Entries locating text and items
◇ ◇ ◇
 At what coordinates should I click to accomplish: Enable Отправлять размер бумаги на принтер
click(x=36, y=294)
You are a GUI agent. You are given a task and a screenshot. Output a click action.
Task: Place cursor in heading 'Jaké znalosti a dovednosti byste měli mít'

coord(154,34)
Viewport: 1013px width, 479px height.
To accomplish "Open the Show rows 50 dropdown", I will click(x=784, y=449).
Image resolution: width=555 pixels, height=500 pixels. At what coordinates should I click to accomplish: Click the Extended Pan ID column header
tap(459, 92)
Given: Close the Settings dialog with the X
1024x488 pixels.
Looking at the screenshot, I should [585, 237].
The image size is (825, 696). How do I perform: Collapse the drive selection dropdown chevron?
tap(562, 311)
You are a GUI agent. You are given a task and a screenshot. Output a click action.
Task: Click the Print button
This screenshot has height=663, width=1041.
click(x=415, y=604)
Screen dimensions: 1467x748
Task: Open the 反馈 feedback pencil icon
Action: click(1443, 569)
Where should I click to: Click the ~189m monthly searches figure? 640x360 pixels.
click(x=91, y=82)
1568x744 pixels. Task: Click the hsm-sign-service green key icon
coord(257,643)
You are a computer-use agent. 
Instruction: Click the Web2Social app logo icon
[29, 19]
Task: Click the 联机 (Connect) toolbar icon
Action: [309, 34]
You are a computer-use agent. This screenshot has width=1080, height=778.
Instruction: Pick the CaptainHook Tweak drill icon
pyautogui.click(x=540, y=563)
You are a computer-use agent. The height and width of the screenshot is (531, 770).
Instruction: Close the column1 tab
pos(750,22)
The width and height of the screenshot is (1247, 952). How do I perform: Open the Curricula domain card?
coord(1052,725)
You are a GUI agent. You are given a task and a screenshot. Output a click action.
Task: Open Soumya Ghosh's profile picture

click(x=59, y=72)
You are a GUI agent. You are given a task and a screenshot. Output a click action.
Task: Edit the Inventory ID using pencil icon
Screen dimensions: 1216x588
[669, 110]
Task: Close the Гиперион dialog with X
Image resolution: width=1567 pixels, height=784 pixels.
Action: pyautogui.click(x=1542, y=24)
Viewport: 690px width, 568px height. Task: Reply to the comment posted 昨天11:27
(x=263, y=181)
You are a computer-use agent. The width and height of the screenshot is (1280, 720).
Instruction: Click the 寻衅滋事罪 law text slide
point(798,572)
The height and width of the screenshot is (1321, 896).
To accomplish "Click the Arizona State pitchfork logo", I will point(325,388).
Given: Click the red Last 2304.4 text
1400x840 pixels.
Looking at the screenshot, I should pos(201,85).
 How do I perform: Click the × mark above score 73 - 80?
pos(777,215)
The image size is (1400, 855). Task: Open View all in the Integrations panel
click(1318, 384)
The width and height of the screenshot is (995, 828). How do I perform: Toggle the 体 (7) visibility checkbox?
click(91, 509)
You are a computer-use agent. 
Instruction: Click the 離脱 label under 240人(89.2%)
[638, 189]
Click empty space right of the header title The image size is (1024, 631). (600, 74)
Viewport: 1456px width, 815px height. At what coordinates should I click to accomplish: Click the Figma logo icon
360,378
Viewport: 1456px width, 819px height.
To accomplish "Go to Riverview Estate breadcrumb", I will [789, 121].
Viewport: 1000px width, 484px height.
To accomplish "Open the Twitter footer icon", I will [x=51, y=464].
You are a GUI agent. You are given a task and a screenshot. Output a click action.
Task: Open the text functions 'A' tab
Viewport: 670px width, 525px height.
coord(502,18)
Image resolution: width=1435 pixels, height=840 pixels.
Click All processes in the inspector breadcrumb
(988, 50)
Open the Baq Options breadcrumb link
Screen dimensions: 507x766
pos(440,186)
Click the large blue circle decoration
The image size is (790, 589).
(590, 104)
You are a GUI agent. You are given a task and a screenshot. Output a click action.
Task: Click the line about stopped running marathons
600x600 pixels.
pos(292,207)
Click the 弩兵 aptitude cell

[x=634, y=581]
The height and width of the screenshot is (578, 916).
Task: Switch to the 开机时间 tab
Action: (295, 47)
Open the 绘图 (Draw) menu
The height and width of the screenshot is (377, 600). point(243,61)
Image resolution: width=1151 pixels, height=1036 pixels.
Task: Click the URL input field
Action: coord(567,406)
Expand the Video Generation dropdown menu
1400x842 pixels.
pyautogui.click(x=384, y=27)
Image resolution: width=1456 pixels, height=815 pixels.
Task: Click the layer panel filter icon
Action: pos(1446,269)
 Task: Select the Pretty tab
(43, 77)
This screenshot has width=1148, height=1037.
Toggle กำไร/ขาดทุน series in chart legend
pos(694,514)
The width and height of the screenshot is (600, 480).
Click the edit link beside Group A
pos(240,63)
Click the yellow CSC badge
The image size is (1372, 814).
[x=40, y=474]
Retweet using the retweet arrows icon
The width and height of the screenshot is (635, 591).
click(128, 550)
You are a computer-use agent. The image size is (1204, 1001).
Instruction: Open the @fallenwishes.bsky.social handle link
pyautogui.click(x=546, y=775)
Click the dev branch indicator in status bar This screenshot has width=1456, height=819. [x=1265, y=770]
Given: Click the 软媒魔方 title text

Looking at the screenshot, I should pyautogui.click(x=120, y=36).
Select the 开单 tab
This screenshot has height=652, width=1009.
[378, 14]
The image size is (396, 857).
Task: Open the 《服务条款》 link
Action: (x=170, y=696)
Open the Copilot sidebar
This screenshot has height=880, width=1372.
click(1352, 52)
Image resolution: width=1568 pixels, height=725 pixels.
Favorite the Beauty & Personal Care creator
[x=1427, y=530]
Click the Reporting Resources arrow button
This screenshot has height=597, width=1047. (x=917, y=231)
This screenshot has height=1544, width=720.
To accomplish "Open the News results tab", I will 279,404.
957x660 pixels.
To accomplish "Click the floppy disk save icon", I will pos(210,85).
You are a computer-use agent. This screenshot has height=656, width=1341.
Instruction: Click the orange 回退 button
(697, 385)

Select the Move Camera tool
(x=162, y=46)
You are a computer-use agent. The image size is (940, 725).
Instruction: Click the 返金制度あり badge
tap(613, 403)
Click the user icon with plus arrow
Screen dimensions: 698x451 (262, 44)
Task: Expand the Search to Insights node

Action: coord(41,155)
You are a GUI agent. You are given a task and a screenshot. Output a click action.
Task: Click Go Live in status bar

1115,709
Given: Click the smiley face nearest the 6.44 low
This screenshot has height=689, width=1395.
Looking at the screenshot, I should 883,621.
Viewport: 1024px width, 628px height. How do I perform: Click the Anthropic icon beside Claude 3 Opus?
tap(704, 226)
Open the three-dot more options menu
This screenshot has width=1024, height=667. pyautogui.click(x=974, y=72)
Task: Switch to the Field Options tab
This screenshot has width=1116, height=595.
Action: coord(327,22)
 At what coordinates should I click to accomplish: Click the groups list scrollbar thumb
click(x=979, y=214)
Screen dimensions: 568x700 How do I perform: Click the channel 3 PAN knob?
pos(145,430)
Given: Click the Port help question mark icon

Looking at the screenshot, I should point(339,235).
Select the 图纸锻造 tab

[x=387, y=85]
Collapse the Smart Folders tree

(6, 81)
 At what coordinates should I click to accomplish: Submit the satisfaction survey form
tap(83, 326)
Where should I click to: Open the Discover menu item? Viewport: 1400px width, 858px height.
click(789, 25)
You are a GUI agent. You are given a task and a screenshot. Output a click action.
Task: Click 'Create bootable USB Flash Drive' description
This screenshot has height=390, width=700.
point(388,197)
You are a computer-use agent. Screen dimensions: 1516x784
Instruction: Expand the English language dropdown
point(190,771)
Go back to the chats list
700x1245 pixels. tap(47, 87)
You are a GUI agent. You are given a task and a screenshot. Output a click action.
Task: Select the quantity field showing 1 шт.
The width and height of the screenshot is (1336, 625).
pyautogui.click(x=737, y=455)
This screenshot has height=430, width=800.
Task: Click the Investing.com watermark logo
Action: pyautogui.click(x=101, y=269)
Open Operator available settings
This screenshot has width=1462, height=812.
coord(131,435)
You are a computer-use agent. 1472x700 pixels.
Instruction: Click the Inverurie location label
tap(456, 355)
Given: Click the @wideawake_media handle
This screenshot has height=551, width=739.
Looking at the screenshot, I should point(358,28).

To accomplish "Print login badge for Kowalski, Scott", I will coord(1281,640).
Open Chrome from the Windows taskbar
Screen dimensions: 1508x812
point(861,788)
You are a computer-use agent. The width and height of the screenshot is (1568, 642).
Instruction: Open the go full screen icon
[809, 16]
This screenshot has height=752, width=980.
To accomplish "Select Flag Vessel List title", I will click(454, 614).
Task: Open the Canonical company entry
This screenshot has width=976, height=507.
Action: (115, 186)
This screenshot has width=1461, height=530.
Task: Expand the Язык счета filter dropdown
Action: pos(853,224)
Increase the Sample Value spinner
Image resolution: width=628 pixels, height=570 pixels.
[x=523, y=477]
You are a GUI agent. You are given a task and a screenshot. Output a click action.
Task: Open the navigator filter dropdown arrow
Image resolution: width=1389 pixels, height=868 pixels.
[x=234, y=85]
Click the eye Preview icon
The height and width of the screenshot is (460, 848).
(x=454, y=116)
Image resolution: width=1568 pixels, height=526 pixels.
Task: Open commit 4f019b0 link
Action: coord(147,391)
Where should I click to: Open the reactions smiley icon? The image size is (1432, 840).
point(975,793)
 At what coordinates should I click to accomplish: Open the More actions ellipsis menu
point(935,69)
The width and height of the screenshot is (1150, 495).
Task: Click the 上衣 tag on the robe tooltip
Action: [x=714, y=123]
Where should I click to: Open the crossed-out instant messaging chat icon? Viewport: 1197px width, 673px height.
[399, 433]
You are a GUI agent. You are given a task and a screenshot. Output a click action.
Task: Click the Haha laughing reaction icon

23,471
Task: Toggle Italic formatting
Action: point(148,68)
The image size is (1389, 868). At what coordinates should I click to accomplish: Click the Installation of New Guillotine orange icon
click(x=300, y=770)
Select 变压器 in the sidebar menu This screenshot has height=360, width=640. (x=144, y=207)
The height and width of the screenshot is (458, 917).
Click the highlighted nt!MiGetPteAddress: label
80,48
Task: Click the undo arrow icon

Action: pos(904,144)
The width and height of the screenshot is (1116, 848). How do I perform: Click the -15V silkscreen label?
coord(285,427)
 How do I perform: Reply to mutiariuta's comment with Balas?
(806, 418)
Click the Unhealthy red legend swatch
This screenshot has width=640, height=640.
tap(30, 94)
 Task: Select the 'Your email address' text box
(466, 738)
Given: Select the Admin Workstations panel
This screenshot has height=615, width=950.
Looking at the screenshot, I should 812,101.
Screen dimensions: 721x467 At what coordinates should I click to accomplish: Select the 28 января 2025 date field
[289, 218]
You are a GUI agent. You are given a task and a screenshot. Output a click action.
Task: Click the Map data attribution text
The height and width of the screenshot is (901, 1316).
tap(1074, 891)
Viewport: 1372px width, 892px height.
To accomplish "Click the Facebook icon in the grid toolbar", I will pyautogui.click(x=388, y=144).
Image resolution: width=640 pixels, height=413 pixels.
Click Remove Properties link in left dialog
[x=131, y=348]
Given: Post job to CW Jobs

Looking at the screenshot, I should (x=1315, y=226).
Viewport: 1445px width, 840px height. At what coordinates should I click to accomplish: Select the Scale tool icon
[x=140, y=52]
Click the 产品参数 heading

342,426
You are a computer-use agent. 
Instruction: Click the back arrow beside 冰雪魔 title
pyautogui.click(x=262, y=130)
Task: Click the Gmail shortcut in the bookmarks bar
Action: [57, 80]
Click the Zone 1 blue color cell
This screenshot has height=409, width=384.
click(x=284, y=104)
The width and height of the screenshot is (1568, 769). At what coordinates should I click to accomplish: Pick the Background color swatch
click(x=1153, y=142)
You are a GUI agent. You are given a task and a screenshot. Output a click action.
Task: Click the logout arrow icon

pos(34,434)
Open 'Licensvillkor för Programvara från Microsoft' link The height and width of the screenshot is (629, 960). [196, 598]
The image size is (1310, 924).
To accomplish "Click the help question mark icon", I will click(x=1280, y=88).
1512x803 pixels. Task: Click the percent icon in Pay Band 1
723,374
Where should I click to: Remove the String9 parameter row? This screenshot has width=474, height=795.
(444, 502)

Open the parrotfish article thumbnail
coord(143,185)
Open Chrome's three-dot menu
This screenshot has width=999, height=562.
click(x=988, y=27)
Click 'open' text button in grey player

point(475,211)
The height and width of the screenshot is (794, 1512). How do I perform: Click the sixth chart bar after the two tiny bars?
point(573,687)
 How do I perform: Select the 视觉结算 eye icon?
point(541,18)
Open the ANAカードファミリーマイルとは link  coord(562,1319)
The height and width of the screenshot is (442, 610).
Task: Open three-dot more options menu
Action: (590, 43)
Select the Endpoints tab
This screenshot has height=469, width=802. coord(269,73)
◇ ◇ ◇
*Short task:*
Copy out the stretch of entries from the line containing "I will coord(1281,640)." through the line containing "will click(454, 614).", unchanged.

*Output below:*
To accomplish "Print login badge for Kowalski, Scott", I will coord(1281,640).
Open Chrome from the Windows taskbar
Screen dimensions: 1508x812
point(861,788)
You are a computer-use agent. The width and height of the screenshot is (1568, 642).
Instruction: Open the go full screen icon
[809, 16]
This screenshot has height=752, width=980.
To accomplish "Select Flag Vessel List title", I will click(454, 614).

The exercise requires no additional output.